# AuSable River



## fowl assasination (Mar 18, 2006)

Well jon i saw in the other post you said keep the posts on the au sab coming so heres another for ya! Fished for half the day today hooked up with 3 fish landed 2 one skipper and a nice 6lb chrome hen. Couldnt have asked for a better day weather wise, and the fishing was decent. Saw arround 20 adult steelhead throughout our trip in the deeper holes. Here are some pics from today.


----------



## Adam Peterson (Mar 20, 2006)

_Posted via Mobile Device_


----------



## Adam Peterson (Mar 20, 2006)

Ya and who put you on all those fish today??? Ohhhhhh yaaaaa I did!!!!! Some friend of me to not even make one cast today &#58370; next
time you are on the motor and the sticks &#57358;
_Posted via Mobile Device_


----------



## fowl assasination (Mar 18, 2006)

ill run the sticks but i will also be fishing!


----------



## rwenglish1 (Jan 6, 2007)

Wow good deal, so you were using the fly rod and those flies in the photo? I see you have a motor, did you go north or to the south? Thanks for the pictures and the post.


----------



## ausable_steelhead (Sep 30, 2002)

Beautiful hen Chris, nice freshie there. Jig n'wax got it done for ya, eh. Is that second photo the same fish? Looks quite a bit more colored. I bet there were double the 20 you seen buried in the jams and undercuts, especially on a sunny day.
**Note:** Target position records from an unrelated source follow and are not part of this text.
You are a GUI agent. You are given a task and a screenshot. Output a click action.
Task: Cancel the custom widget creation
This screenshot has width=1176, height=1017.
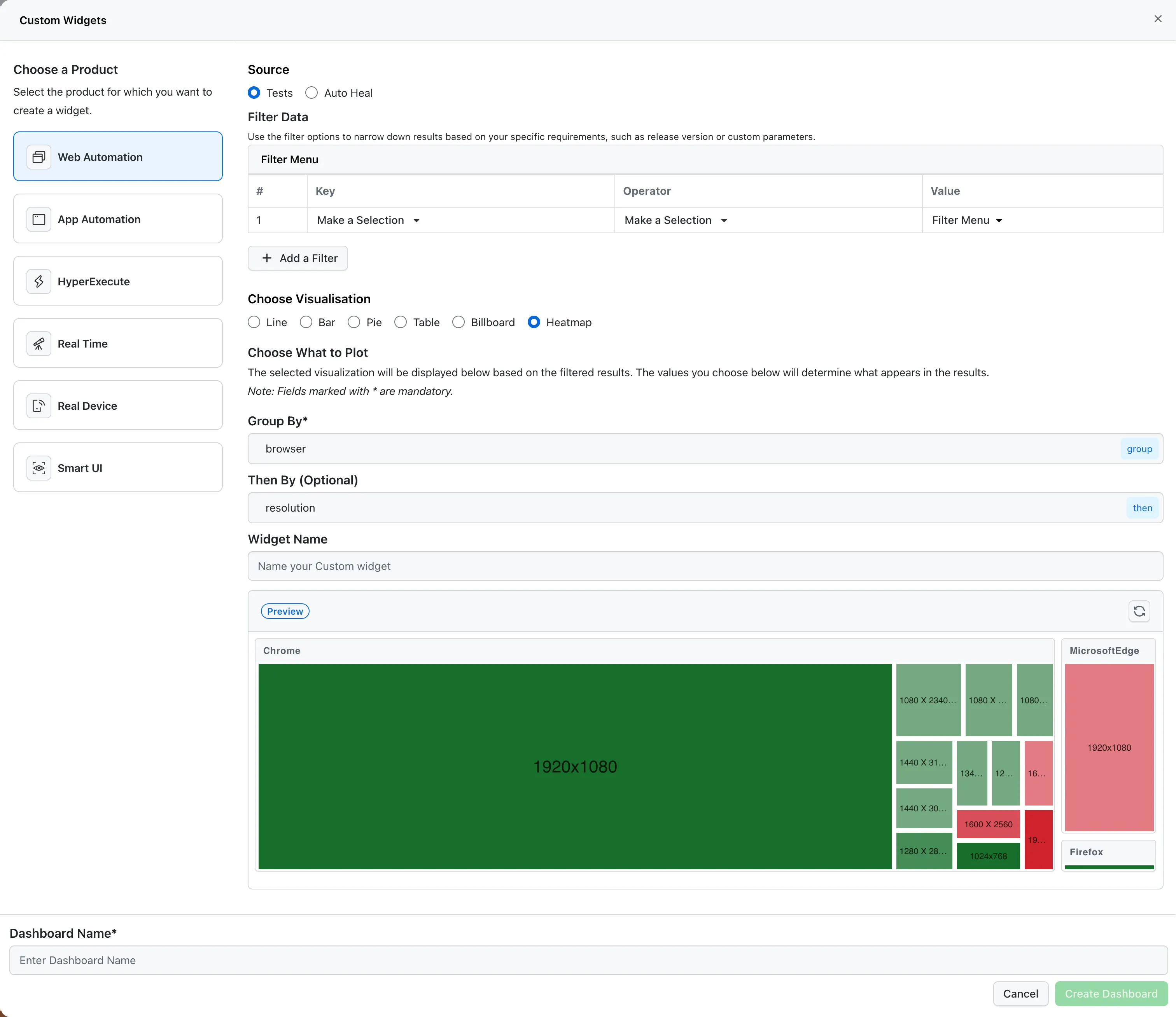pos(1020,994)
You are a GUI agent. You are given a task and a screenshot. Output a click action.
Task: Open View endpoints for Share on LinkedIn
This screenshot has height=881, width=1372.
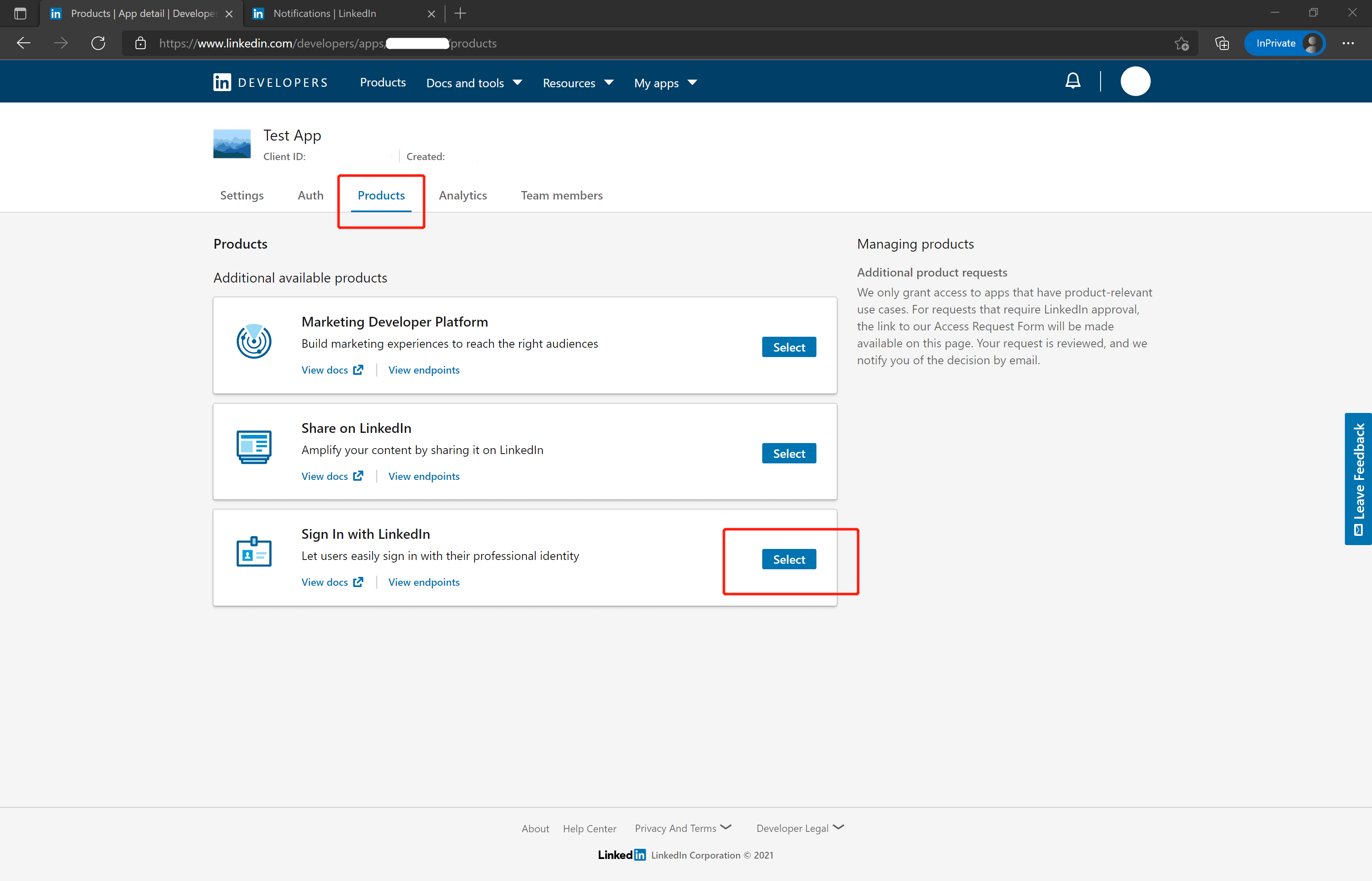coord(423,476)
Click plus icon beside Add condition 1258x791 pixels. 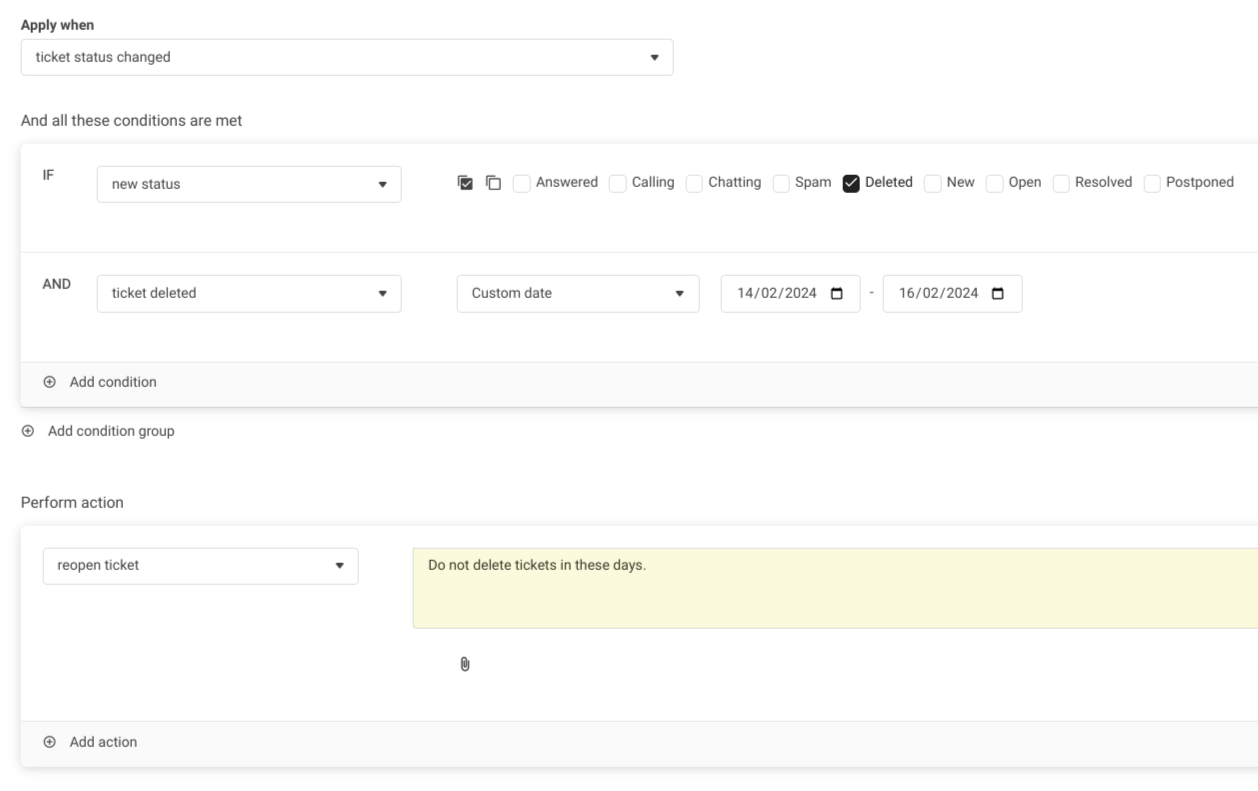(50, 382)
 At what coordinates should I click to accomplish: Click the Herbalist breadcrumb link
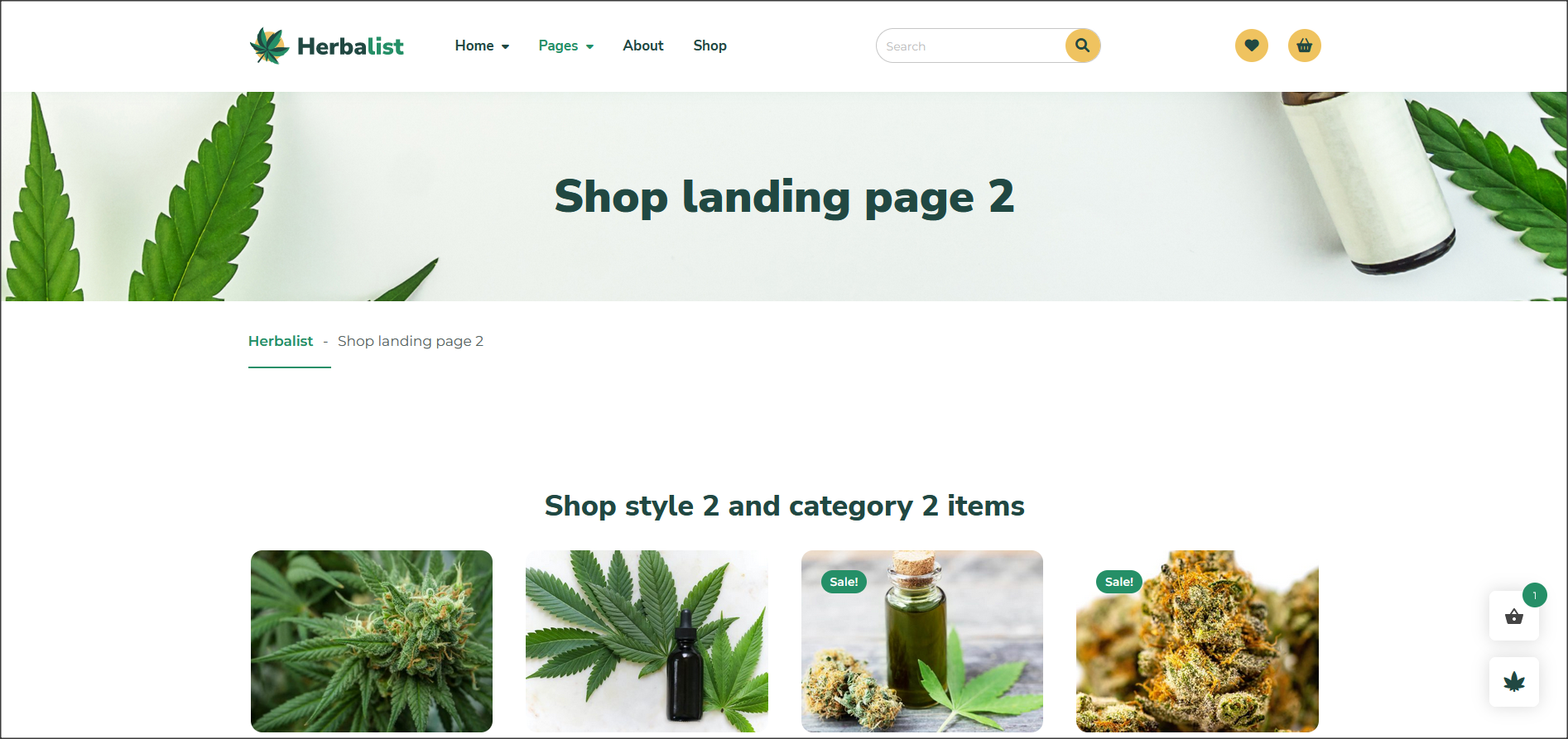click(x=281, y=341)
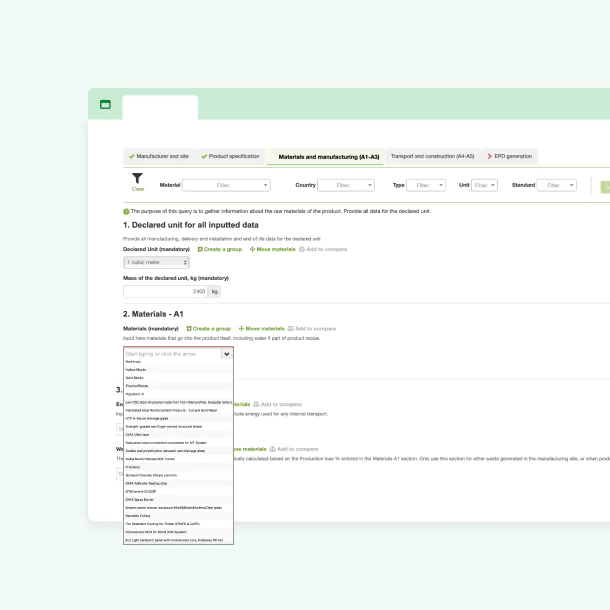This screenshot has width=610, height=610.
Task: Click the red arrow icon on EPD generation tab
Action: click(489, 156)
And Adam, I've seen you make about 5 casts in the 3 floats I've did with you guys, gotta be in the water to hook fish.....


----------



## fowl assasination (Mar 18, 2006)

Same fish in both pics, yah im sure there were alot of fish we didnt see as well there seemed to be quite a few fish in the system right now, jig and waxie did it again this time im rigged up for the flyrod next trip though adams brother used the flyrod the whole time and he did have a couple bumps but did not hook up, we went above and below the launch


----------



## Fishndude (Feb 22, 2003)

Nice hen, guys. Looks like she is about ready to spawn.


----------



## Reel_Screamer86 (Mar 22, 2007)

Nice fish and pics, but i thought i was the only one that fished that hole..


----------



## cat-hunter (Mar 31, 2009)

Thats a nice moter peterson. You gonna buy that from the old man or what. 200$ is a hell of a good deal.


----------



## SJC (Sep 3, 2002)

Ha! Why pay 200 looks like it works fine free! :lol:


----------